COMPOSITION DE LA COUR LORS DU DELIBERE :
— Delphine LAVERGNE-PILLOT, présidente
— Nabila BOUCHENTOUF, conseillère
— Anne BRUNNER, conseillère
ARRÊT : CONTRADICTOIRE
Prononcé publiquement le 07 Octobre 2025 par mise à disposition de l’arrêt au greffe de la Cour, les parties en ayant été préalablement avisées dans les conditions prévues à l’article 450 alinéa 2 du code de procédure civile ;
Signé par Delphine LAVERGNE-PILLOT, Magistrate, et par Anais MAYOUD, Greffière auquel la minute de la décision a été remise par le magistrat signataire.
********************
FAITS CONSTANTS, PROCÉDURE ET PRÉTENTIONS
Mme [E] (la salariée, l’assurée) a été engagée par la société [8] (l’employeur) et mise à la disposition de la société [6] (la société utilisatrice) en qualité d’agent de production.
Le 13 juin 2012, l’employeur a établi une déclaration d’accident du travail survenu le 8 juin 2012 à 18h00, au préjudice de la salariée, dans les circonstances suivantes : « [la salariée] était à l’emballage, le palettiseur étant arrêté, elle mettait des cartons de côté manuellement lorsqu’en se relevant elle aurait ressenti une douleur au dos ». Cette déclaration était accompagnée d’un certificat médical initial du 10 juin 2012 mentionnant un « lumbago aigu, lombaires hautes aucune mobilité ».
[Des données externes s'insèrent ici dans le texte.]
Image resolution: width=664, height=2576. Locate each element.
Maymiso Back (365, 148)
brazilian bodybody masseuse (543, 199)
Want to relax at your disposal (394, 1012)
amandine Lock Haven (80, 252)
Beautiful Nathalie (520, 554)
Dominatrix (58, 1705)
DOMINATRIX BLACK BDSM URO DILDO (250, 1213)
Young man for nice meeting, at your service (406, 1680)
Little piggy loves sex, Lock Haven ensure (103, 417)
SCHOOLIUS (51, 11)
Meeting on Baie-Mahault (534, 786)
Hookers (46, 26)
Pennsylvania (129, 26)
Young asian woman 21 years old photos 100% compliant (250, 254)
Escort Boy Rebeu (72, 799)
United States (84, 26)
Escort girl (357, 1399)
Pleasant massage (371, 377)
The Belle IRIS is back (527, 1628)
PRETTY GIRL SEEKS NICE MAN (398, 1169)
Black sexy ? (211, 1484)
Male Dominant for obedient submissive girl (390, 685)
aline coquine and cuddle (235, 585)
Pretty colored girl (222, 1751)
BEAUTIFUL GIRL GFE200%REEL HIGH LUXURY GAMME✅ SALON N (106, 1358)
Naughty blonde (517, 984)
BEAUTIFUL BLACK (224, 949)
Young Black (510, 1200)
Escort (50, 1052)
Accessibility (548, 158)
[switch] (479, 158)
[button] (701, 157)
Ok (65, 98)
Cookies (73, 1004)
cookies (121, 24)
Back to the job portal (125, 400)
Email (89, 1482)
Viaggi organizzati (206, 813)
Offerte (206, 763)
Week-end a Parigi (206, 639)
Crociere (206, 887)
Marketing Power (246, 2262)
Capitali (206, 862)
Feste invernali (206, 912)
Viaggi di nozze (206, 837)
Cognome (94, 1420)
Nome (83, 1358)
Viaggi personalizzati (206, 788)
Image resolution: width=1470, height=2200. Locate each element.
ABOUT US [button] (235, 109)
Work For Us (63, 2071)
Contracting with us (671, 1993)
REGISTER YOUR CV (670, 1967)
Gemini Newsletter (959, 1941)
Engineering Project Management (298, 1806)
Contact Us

Le 22 juin 2015, l’employeur a saisi la commission de recours amiable aux fins de contestation de la matérialité de l’accident déclaré.
Le 30 juillet 2015, il a saisi le tribunal des affaires de sécurité sociale, devenu le pôle social du tribunal judiciaire, aux fins de contestation de la décision implicite de rejet de la commission de recours amiable.
Par décision du 30 septembre 2015, notifiée le 1er octobre 2015, la commission de recours amiable a confirmé l’opposabilité à l’employeur de la prise en charge, au titre de la législation professionnelle, de l’accident dont a été victime l’assurée et de la durée de l’arrêt de travail.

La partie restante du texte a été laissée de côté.